29 mai [1841], samedi soir, 6 h. ¾
J’ai voulu finir d’arranger mes armoires, mon amour, et puis copier ce que tu as écrit tantôt [1] auparavant de t’écrire. Je n’ai pris que le temps d’écrire à la mère Lanvin pour y envoyer Suzanne. Le mari ira demain la chercher [2]. Je n’ai pas même pris le temps de me débarbouiller, mon adoré, pour te donner plus vite ma pensée, mon cœur, mon âme dans ces sept lettres : je t’aime. J’ai eu aussi la visite de Mme Laporte qui venait savoir si j’avais été contente de la toilette de ma fille, en même temps elle m’apportait son mémoire qui se monte, pour ma fille seulement, à 72 F. sur lesquels il n’y a pas un sou à diminuer car tous les prix sont très modérés et très consciencieux. J’aurai en outre la blanchisseuse à payer, le cirage et autres menus frais de ce jour solennel [3]. L’argent du petit bandeau [4] y passera tout entier mais, mon cher bien-aimé, il n’y avait pas moyen de faire autrement ni de faire moins car elle n’avait même pas de souliers blancs. D’ailleurs, mon adoré, je suis prête à vendre tout ce que j’ai pour nous aider à franchir ce passage si rude et devenu encore plus difficile par la combinaison de ta réception [5] et de la Première communion. Je suis toute prête à mettre comme cheval de renfort sur cette lourde dépense que tu tires à toi tout seul tout ce que j’ai et encore autre chose que j’aurais en cherchant bien.
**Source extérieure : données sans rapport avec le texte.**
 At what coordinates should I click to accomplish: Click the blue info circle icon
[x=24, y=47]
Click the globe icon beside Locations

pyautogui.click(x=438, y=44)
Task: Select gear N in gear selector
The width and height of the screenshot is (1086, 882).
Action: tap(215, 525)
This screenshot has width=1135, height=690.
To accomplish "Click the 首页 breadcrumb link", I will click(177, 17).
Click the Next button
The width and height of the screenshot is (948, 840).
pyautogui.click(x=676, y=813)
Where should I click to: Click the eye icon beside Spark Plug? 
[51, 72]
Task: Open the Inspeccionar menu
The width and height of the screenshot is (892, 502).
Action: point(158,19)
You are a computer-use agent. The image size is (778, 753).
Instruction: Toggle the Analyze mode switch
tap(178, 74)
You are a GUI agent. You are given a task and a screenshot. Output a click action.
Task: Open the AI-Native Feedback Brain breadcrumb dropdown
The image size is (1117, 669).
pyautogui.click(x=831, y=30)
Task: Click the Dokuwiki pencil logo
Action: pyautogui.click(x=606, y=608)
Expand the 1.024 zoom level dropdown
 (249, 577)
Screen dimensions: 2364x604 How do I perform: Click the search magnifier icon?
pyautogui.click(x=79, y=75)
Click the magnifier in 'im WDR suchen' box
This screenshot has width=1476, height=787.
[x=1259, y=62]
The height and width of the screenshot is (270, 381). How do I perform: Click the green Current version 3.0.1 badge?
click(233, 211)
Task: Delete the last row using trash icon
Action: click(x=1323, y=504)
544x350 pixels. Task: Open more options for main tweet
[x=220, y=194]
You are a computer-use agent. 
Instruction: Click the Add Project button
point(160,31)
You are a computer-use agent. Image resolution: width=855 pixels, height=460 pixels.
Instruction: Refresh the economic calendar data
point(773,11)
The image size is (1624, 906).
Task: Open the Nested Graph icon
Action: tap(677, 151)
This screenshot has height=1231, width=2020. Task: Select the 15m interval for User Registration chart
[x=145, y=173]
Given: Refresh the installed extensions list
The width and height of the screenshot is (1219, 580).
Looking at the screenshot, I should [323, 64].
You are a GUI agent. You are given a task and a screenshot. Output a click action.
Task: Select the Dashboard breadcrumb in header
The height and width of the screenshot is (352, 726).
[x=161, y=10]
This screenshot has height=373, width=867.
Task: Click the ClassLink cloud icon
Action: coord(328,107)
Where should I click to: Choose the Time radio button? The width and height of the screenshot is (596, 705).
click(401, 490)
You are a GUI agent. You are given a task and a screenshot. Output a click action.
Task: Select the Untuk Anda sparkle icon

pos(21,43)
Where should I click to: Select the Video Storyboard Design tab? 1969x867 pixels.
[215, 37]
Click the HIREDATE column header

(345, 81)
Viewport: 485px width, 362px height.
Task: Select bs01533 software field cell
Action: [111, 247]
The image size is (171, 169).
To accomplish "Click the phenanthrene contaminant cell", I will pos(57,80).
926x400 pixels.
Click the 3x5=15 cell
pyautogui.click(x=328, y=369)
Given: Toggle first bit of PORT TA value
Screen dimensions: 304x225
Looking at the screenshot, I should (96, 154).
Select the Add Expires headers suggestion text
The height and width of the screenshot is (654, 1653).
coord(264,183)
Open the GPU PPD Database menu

Je t’aime, mon Toto chéri. J’ai eu la faiblesse de mettre du camphre dans toutes les poches de vos paletots et même dans le gousset de montre de votre gros pantalon gris [6] : on n’est pas plus JUJU que ça. Aussi j’espère que vous m’en récompenserez par beaucoup d’amour. Je marquerai votre foulard en toutes lettres ce soir [7] mais auparavant je vais me mettre un peu d’eau sur la figure, je ferai votre tisanea et ma lampe. Je suis hideuse mais je vous aime, je suis lasse mais toutes mes armoires sont poivrées et camphrées et j’ai copiéb votre manuscrit, je suis sale comme un chien perdu mais j’ai l’âme blanche et je vous adore.
Juliette
BnF, Mss, NAF 16345, f. 201-202
Transcription de Gwenaëlle Sifferlen assistée de Florence Naugrette
a) « tisanne ».
b) « copie ».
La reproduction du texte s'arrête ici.